* **The problem**
How many lines of the material below contain the string "screenshot"? Answer with the number and nothing else.

* **Data extract**

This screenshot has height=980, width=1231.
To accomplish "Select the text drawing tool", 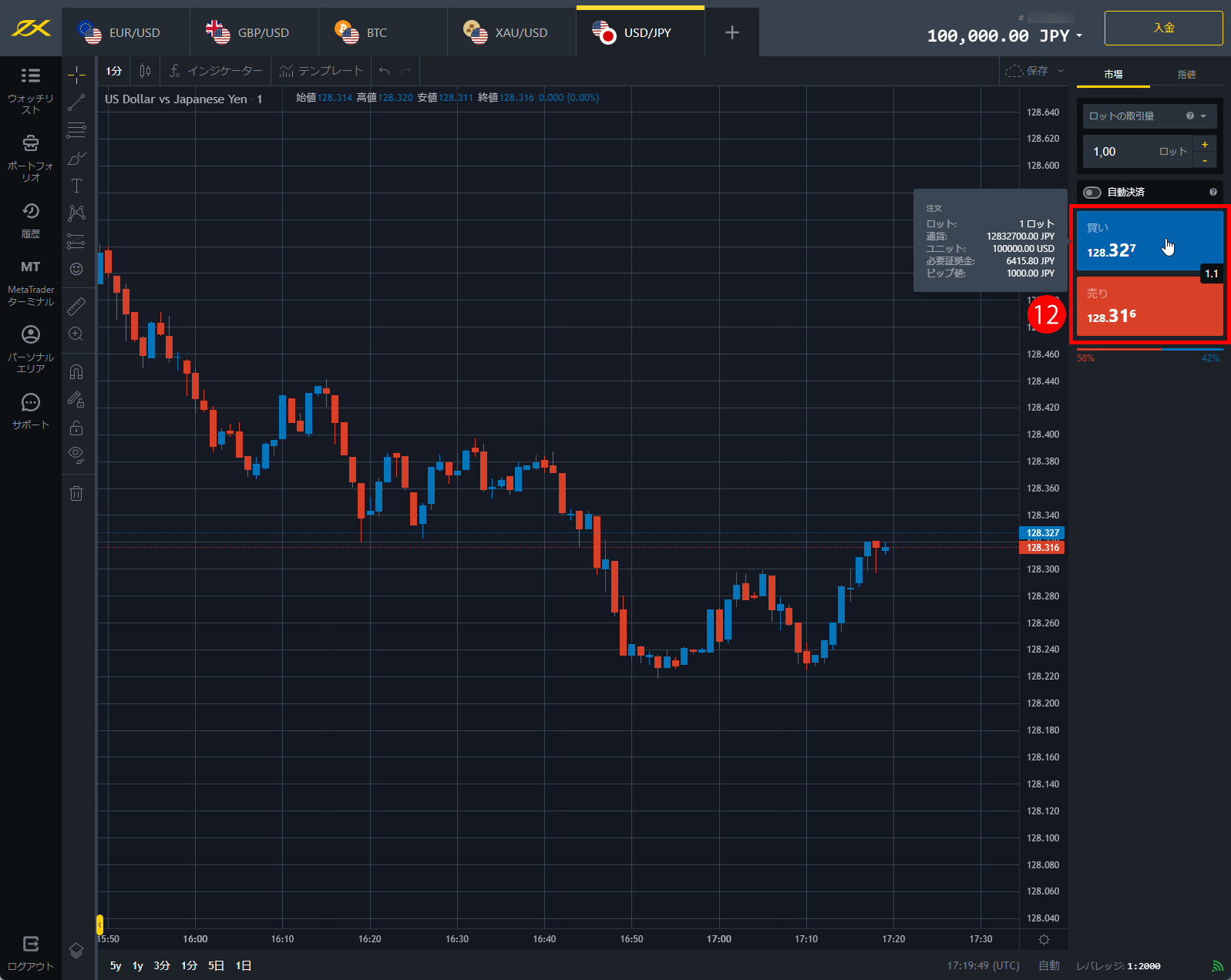I will pos(76,186).
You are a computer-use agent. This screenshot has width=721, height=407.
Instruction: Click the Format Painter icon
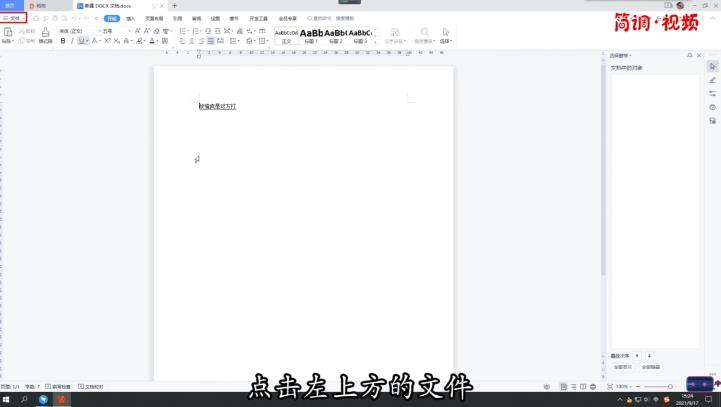(x=46, y=33)
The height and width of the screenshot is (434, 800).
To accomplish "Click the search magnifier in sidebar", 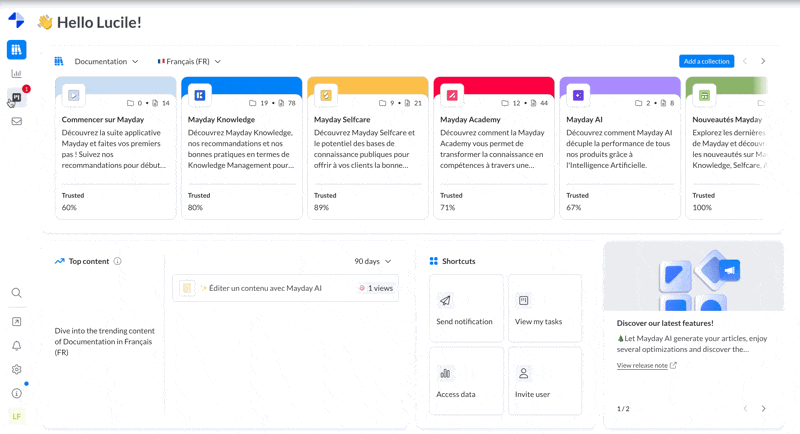I will tap(16, 293).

* **Response to the exercise**
3